Source data:
┄┄┄┄┄┄┄┄┄┄

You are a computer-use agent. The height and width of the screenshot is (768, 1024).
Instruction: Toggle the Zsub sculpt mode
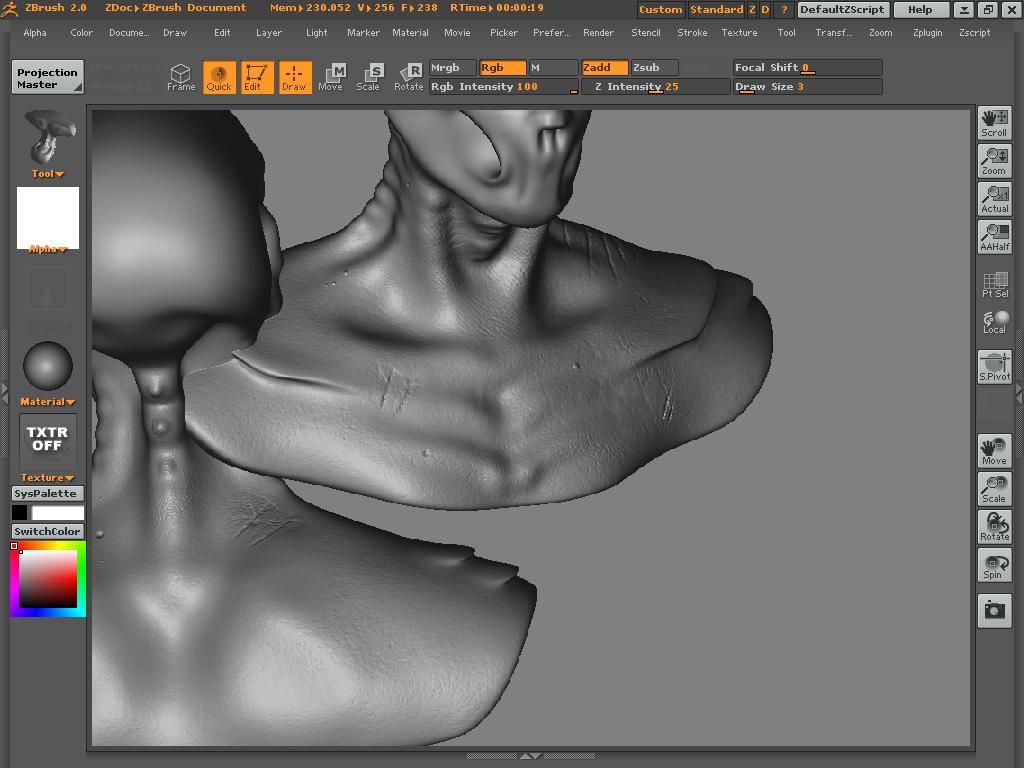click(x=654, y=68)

┄┄┄┄┄┄┄┄┄┄

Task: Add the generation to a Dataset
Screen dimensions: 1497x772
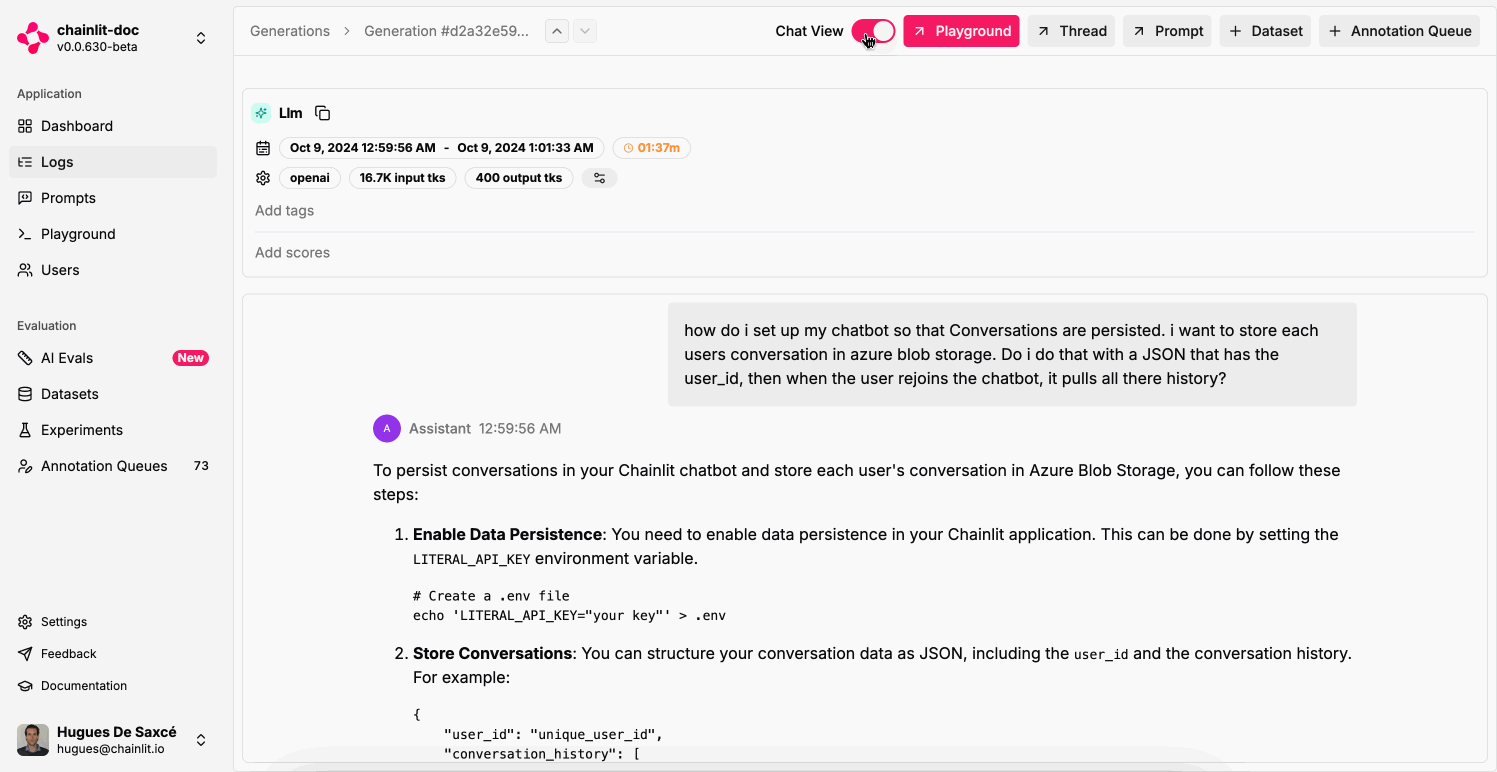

┄┄┄┄┄┄┄┄┄┄

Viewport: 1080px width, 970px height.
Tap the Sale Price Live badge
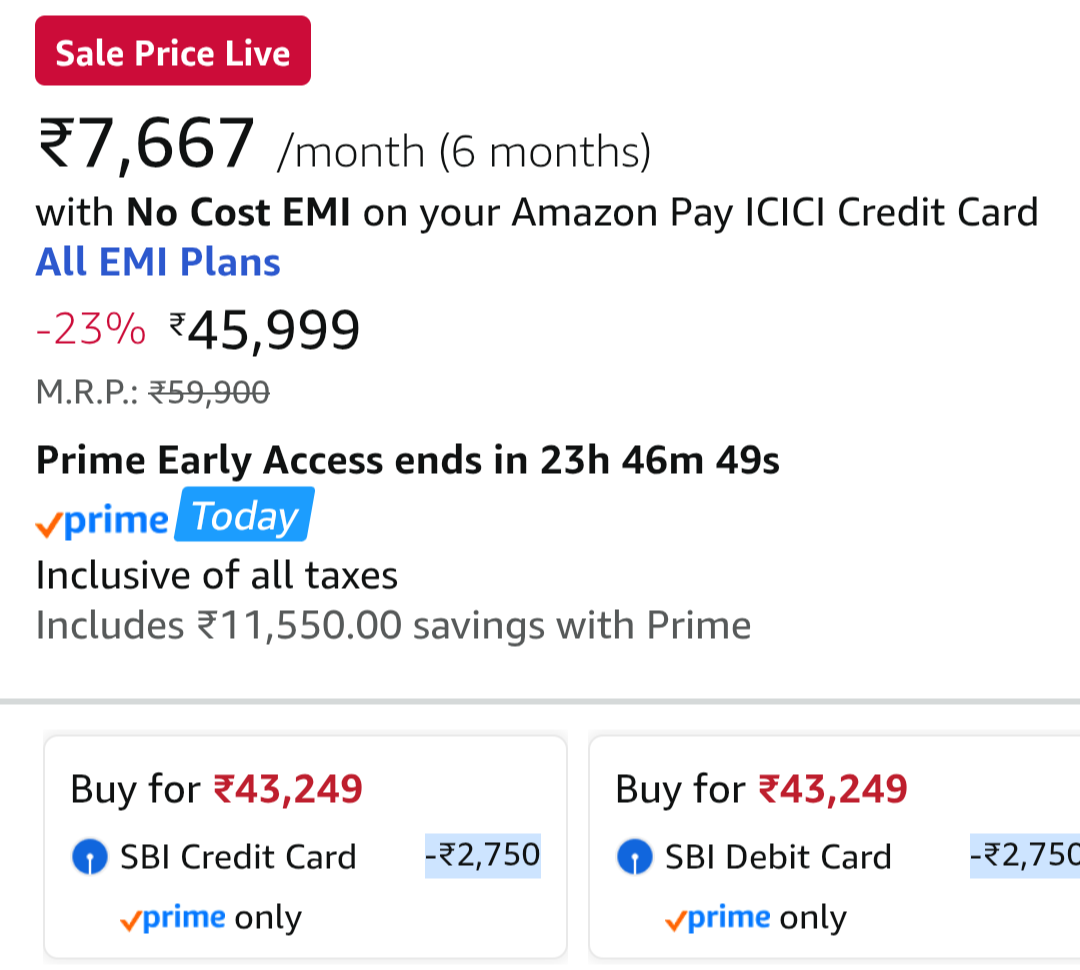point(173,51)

┄┄┄┄┄┄┄┄┄┄

Exercise requirements: Could you copy out the lines word for word, beginning at the line that has "You are a computer-use" and stopping after the line that has "click(x=654, y=68)"? Leave the pictures out.

Answer to the exercise:
You are a computer-use agent. The height and width of the screenshot is (768, 1024).
Instruction: Toggle the Zsub sculpt mode
click(x=654, y=68)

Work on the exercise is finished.